Request: The post below on selling Louisiana real estate quotes a mineral rights clause from a Buy/Sell Agreement. List each provision that this clause sets out.

(Provided text Opens)

Selling LA Real Estate, the language in the Buy/Sell Contract regarding reserving minerals, and how that interacts with a current lease on the property...

I haven't seen this particular topic addressed here yet and wanted to solicit feedback from those who may know more on the topic. I'm selling a piece of real estate (acreage) that is currently leased to CHK but not yet drilled. I'm reserving minerals in the Buy/Sell contract and the language in the Louisiana Real Estate's Buy/Sell Agreement reads like this as it relates to reserving minerals:

 

"MINERAL RIGHTS: If SELLER transfers any mineral rights, they are to be transferred without warranty. ________% mineral rights owned by SELLER are to be reserved by SELLER and the SELLER shall waive any right to use the surface for any such reserved mineral activity or use."

(Provided text Closes)
(Supplied material Opens)

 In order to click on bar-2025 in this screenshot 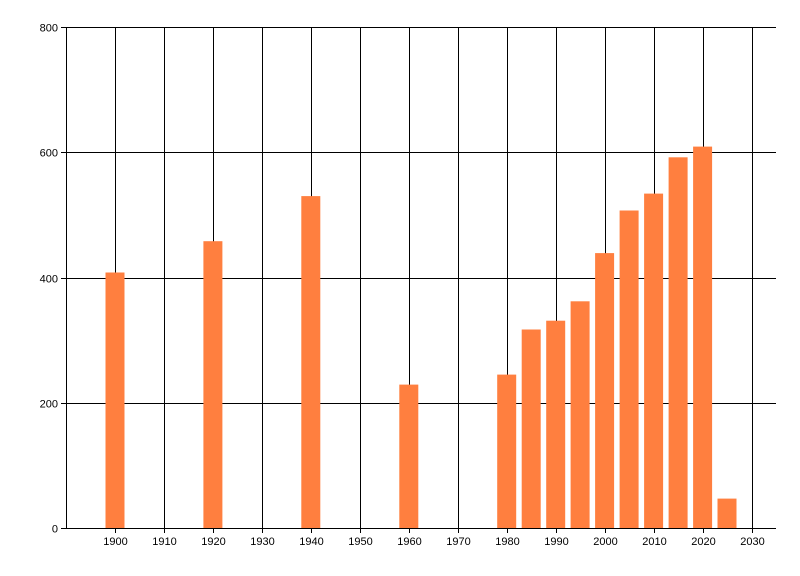, I will do `click(727, 513)`.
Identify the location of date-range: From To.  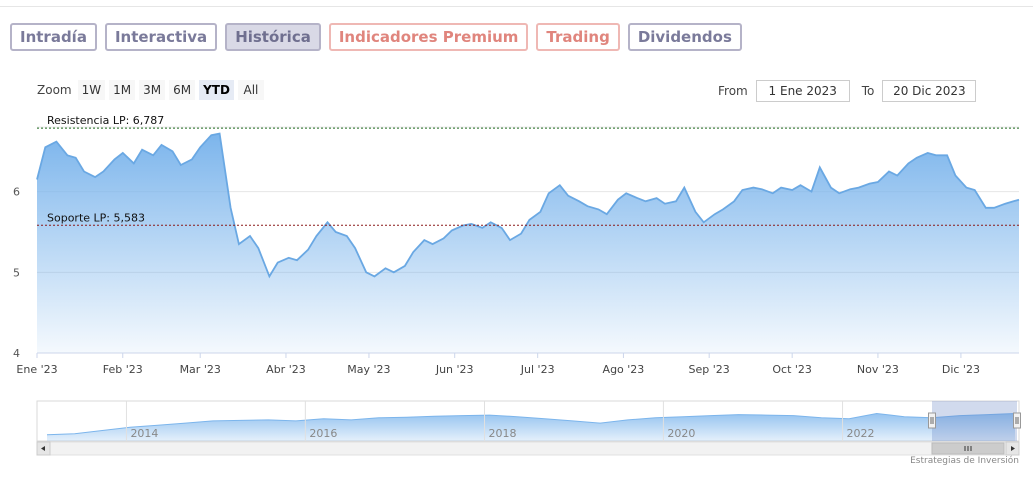
(853, 91).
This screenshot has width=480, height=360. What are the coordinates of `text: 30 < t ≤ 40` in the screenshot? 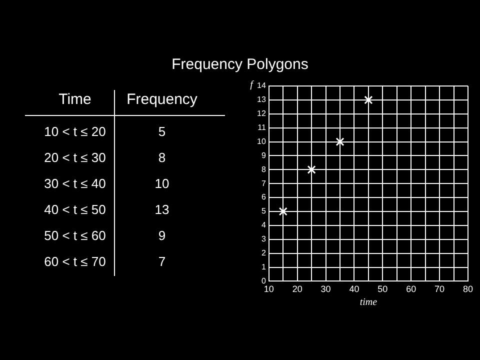 It's located at (75, 184).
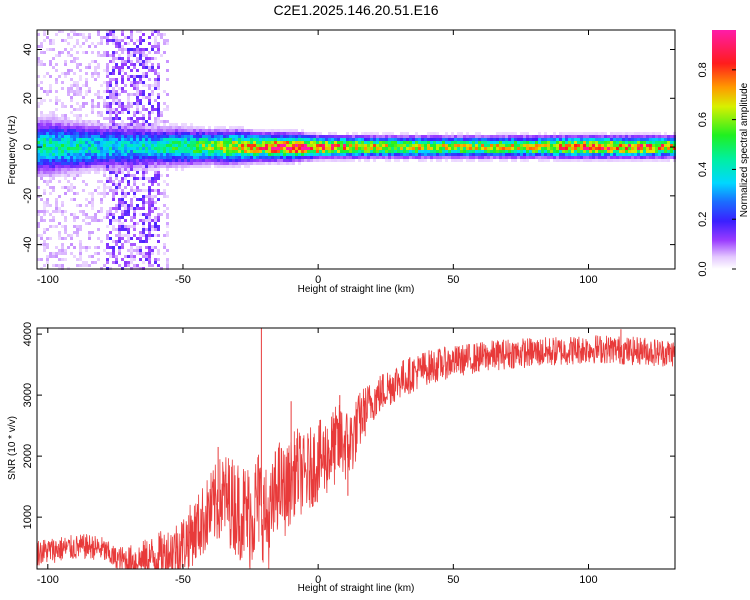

(Supplied material Closes)

Reply:
- If the SELLER transfers any mineral rights, they are transferred without warranty.
- A percentage (left blank as "________%") of the mineral rights owned by the SELLER is reserved by the SELLER.
- The SELLER waives any right to use the surface for any such reserved mineral activity or use.